Such errors are likely to remain a nettlesome problem, the authors argued, as long as providers are pressured to keep visits short and make decisions quickly. Still, the authors expressed hope that new models of healthcare delivery and the growing focus on patient engagement and shared decision-making could provide safeguards.
“Most process breakdowns were related to the clinical encounter, wherein practitioners are almost always pressed for time to make decisions,” the authors wrote in the study. “With the current emphasis on patient-centered medical homes that facilitate team-based care, patients might be able to access or interact with their practitioners more effectively.”

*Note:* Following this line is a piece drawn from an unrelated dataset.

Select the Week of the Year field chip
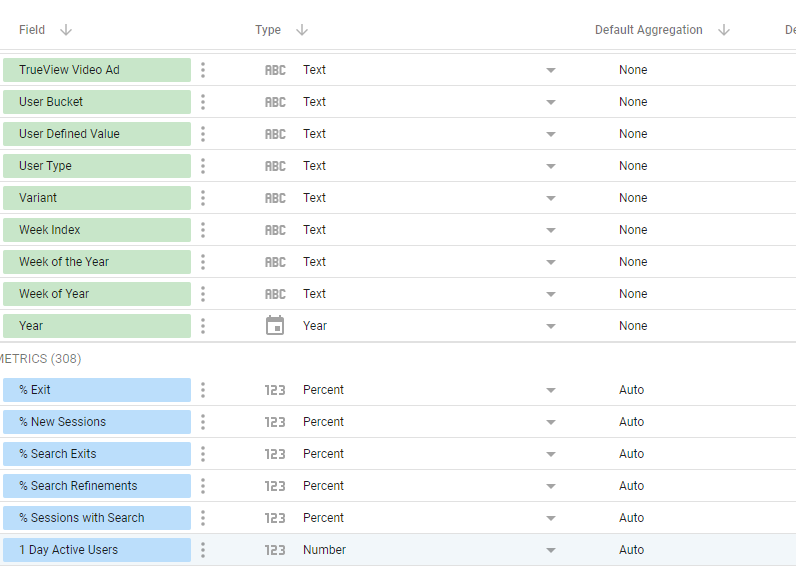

Breakdowns in the diagnostic process were at the root of many of the errors, according to the study. For instance, breakdowns during the clinician-patient encounter—including inadequate capture of a patient's medical history and failure to review previous documentation—were to blame for more than 78% of the errors.

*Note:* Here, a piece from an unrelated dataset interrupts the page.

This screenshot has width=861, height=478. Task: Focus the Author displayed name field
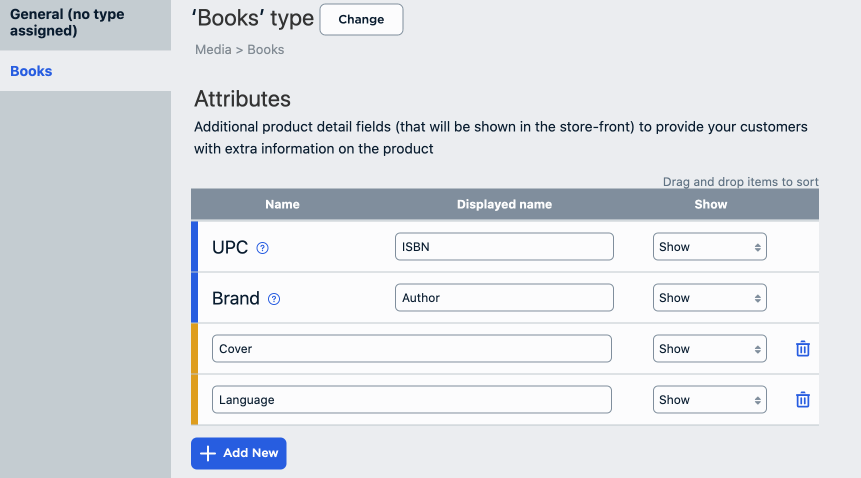[504, 298]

Referrals and diagnostic test ordering and interpretation were also areas where breakdowns were common and errors often occurred, they added.
The risk of harm to patients was substantial, with the potential severity of injury associated with the errors reaching “moderate” to “severe” in 86.8% of cases, according to the study.
Researchers also found significant differences in the types of conditions affected by diagnostic errors across the two facilities, suggesting important differences related to patient populations and practitioners, they said.